The lines below from the one with "This screenshot has width=528, height=276." up to and including the one with "You are a GUI" are what you should set down, exactly and without pictures.

DATASET RECORDS below:

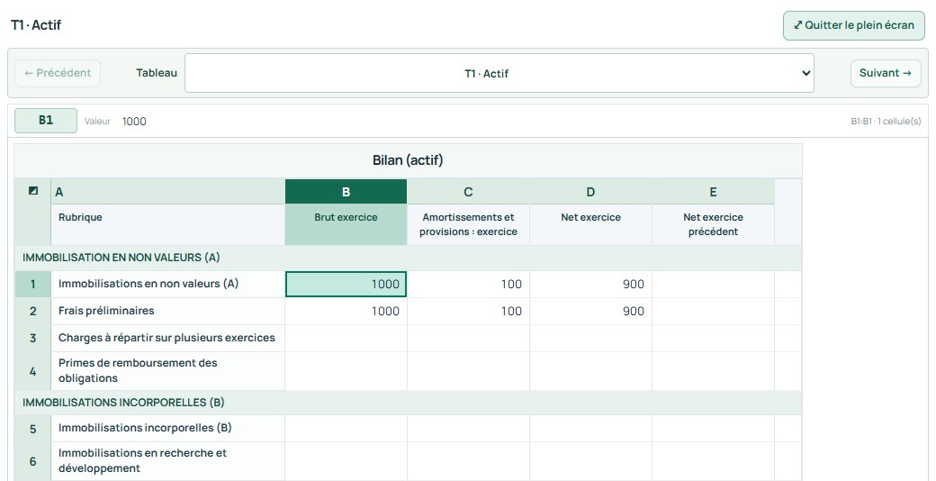Click the dropdown chevron arrow of Tableau selector
This screenshot has width=936, height=481.
coord(806,74)
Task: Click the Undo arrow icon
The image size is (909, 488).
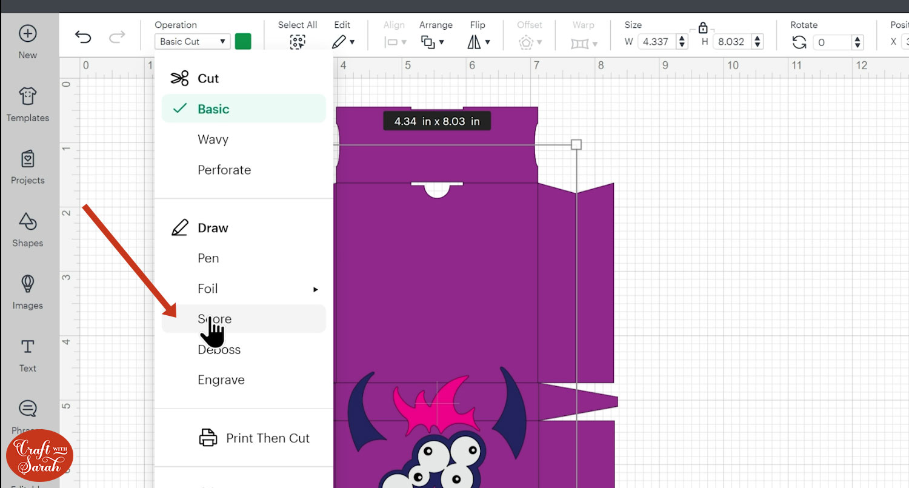Action: point(83,38)

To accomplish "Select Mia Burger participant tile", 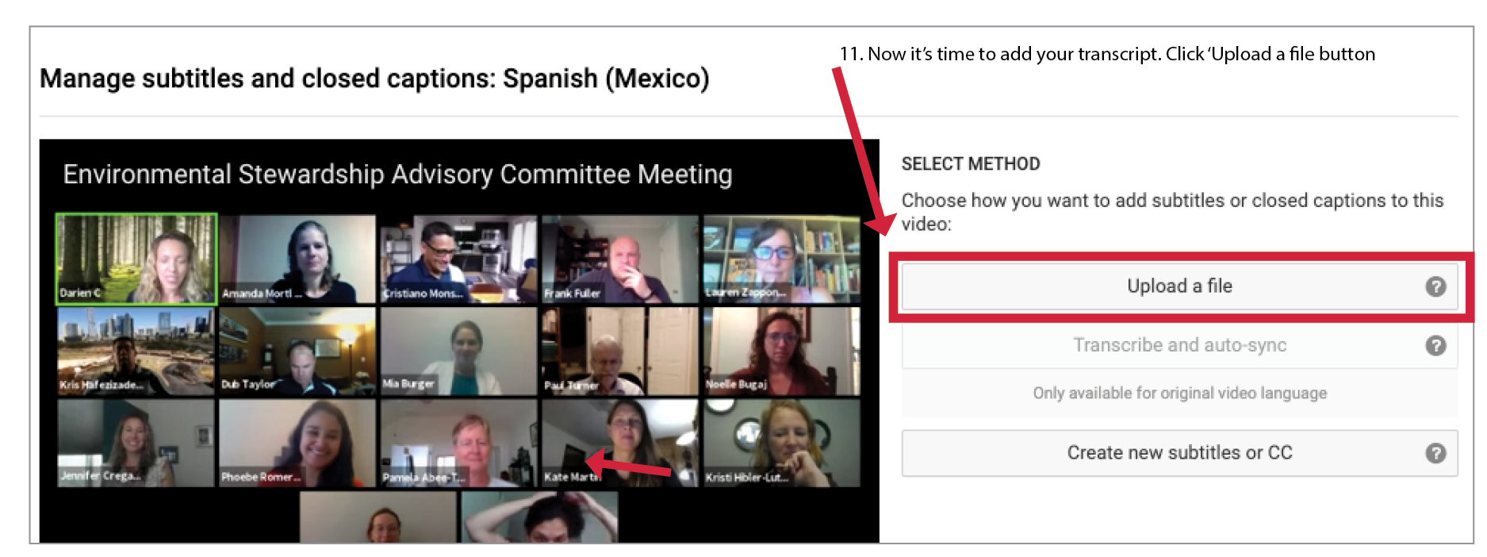I will (458, 351).
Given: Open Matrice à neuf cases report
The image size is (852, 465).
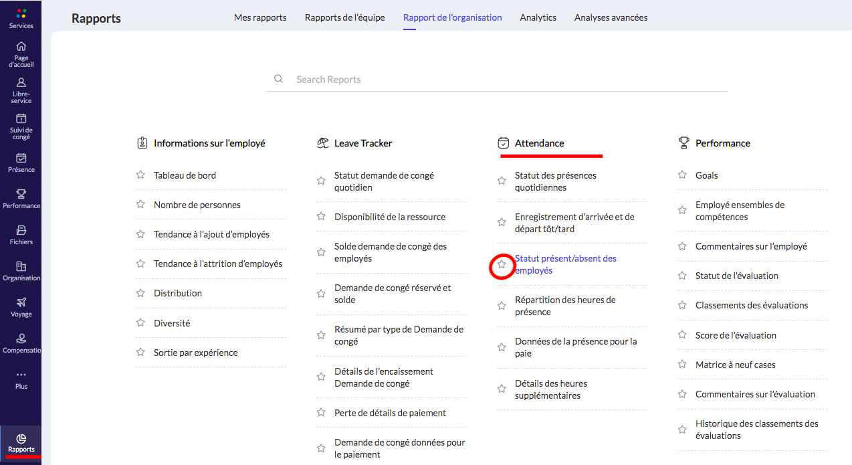Looking at the screenshot, I should [735, 365].
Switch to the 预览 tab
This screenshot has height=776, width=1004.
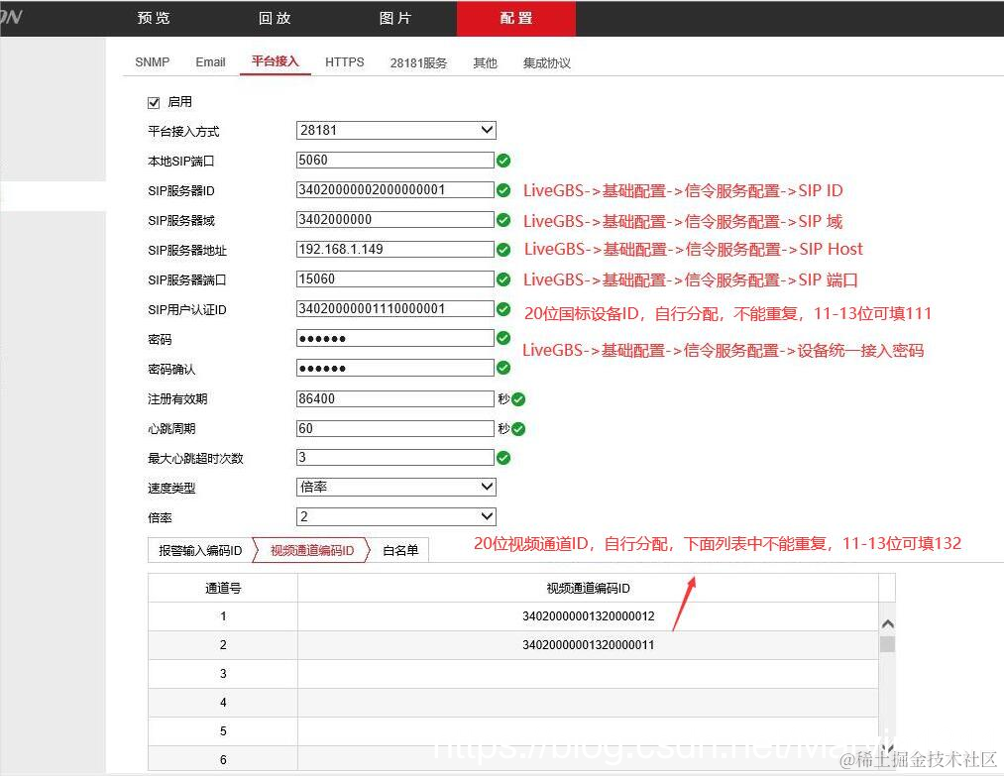point(153,17)
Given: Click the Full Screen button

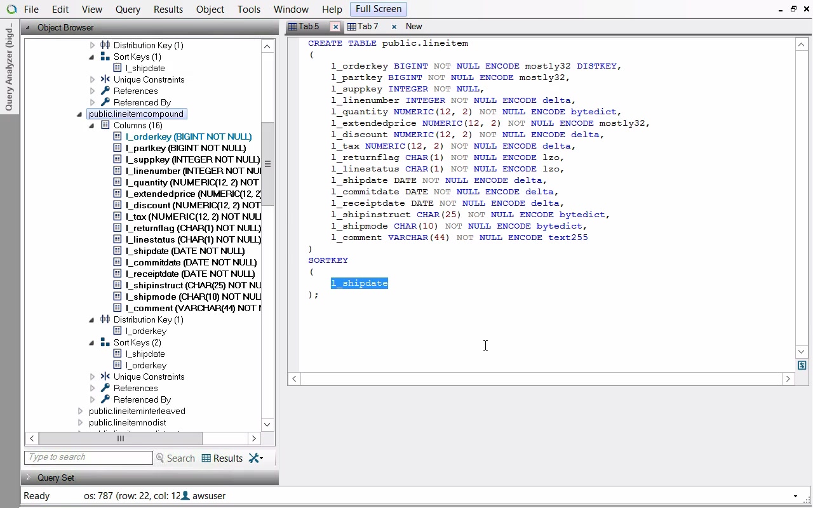Looking at the screenshot, I should tap(378, 9).
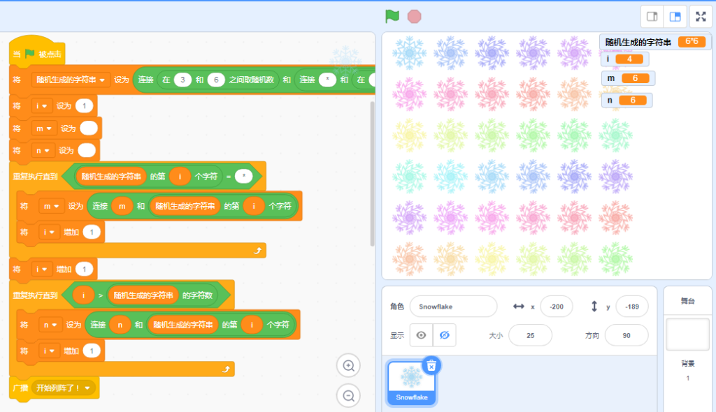
Task: Edit the sprite name field Snowflake
Action: [x=453, y=307]
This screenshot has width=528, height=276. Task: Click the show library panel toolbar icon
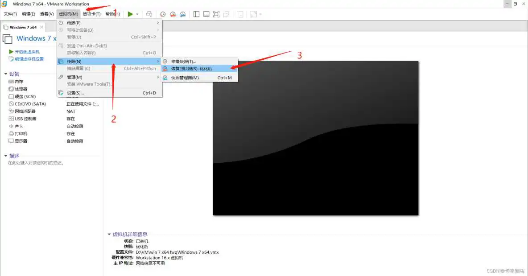click(196, 14)
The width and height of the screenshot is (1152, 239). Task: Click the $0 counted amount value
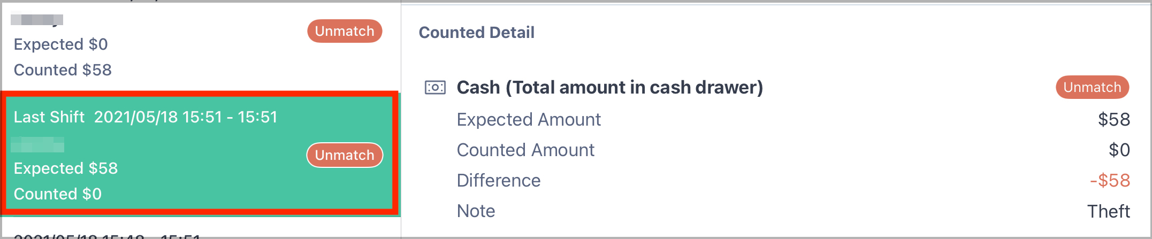pyautogui.click(x=1119, y=150)
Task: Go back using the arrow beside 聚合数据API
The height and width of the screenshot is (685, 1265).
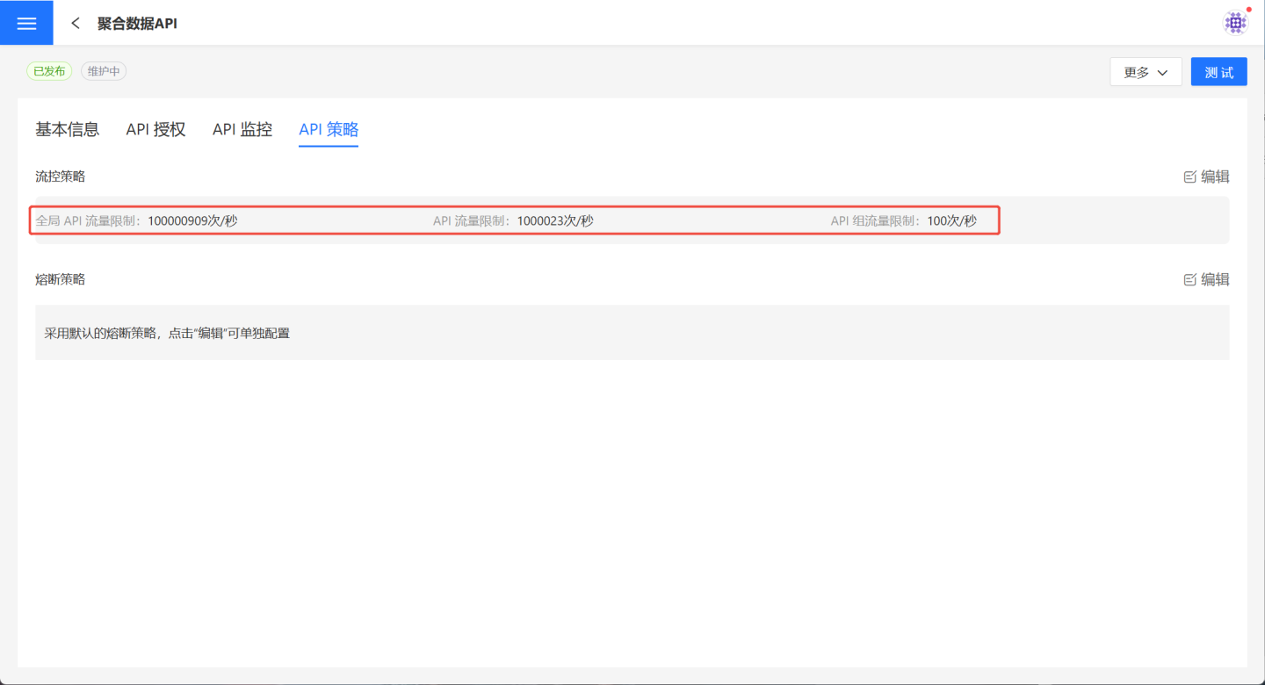Action: coord(76,24)
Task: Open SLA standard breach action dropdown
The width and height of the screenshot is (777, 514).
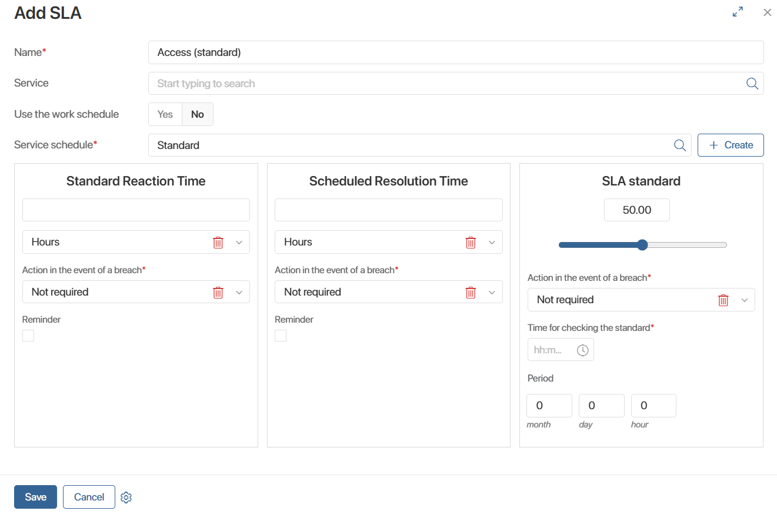Action: click(744, 300)
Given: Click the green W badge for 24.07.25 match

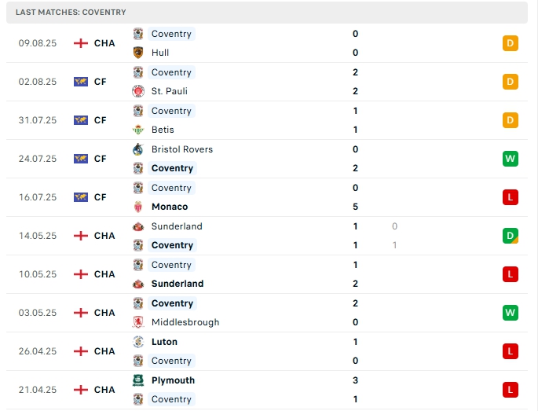Looking at the screenshot, I should pos(511,159).
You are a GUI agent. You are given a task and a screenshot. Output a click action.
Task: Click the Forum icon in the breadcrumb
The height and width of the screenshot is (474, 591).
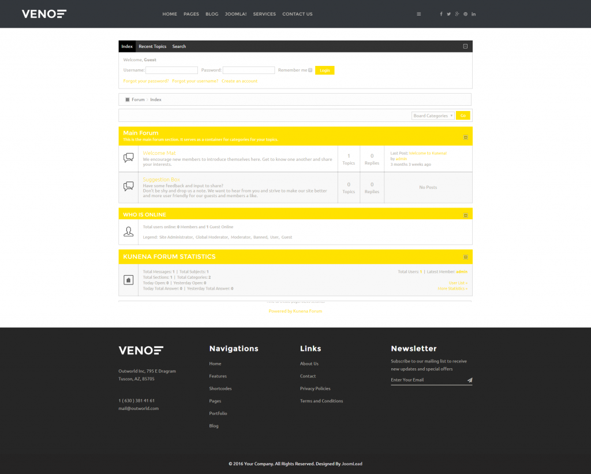pos(128,99)
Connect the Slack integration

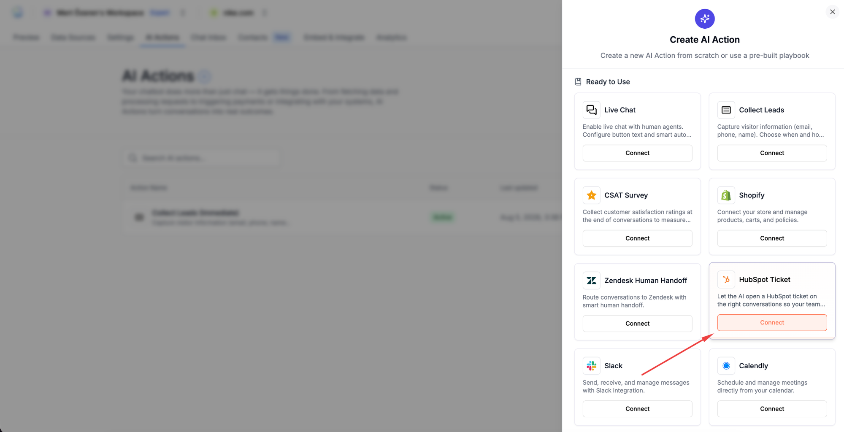tap(637, 409)
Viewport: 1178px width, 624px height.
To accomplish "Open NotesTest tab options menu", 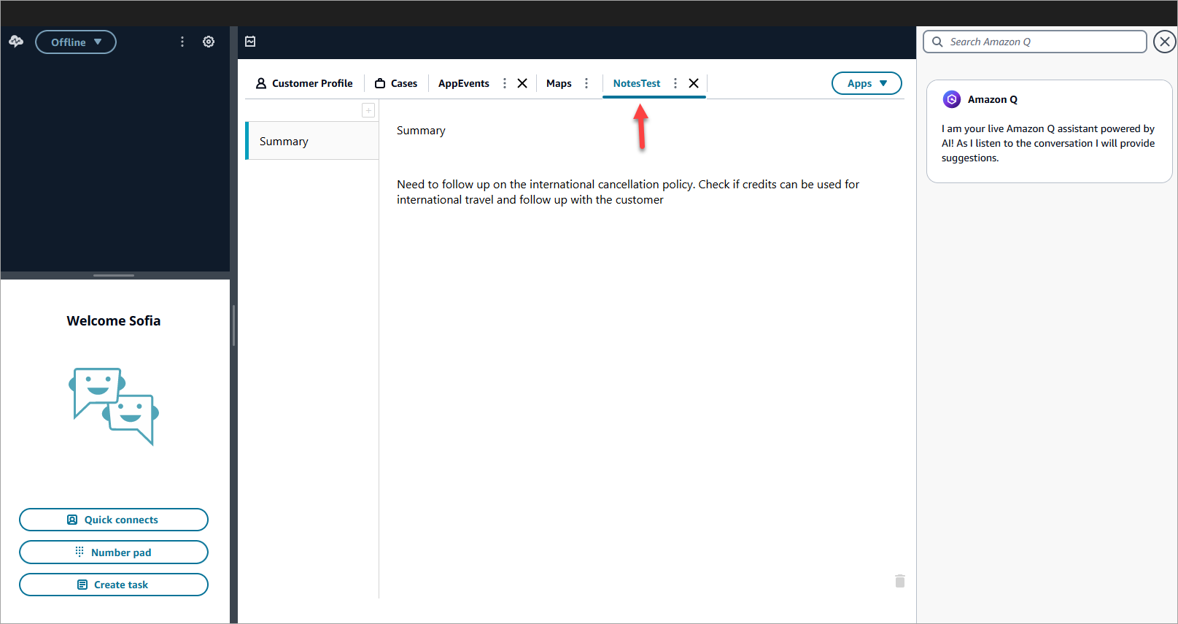I will (675, 83).
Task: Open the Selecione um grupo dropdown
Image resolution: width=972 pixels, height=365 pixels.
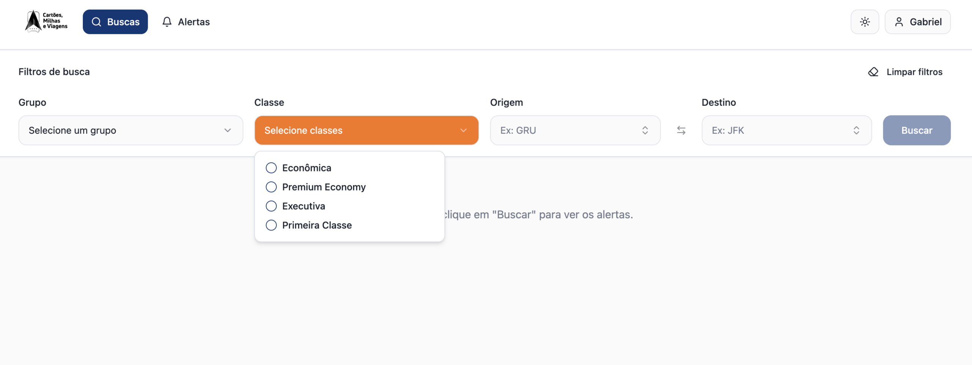Action: click(x=131, y=130)
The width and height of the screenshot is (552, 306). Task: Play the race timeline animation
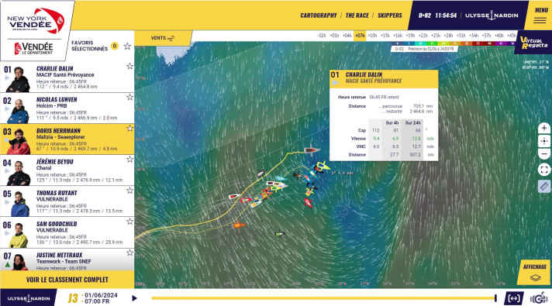(x=134, y=298)
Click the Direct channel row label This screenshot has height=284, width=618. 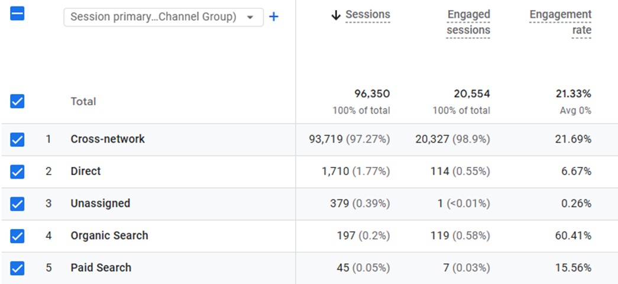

End of DATASET RECORDS.

### THE COMPLETED TASK
This screenshot has width=528, height=276. Task: Click the show library panel toolbar icon
click(196, 14)
The width and height of the screenshot is (1152, 239). Task: Click the $0 counted amount value
pyautogui.click(x=1119, y=150)
Task: Go back using the arrow beside 聚合数据API
The height and width of the screenshot is (685, 1265).
Action: coord(76,24)
Task: Open SLA standard breach action dropdown
The width and height of the screenshot is (777, 514).
Action: click(744, 300)
Given: Click the green W badge for 24.07.25 match

Looking at the screenshot, I should pos(511,159).
You are a GUI agent. You are given a task and a screenshot. Output a click action.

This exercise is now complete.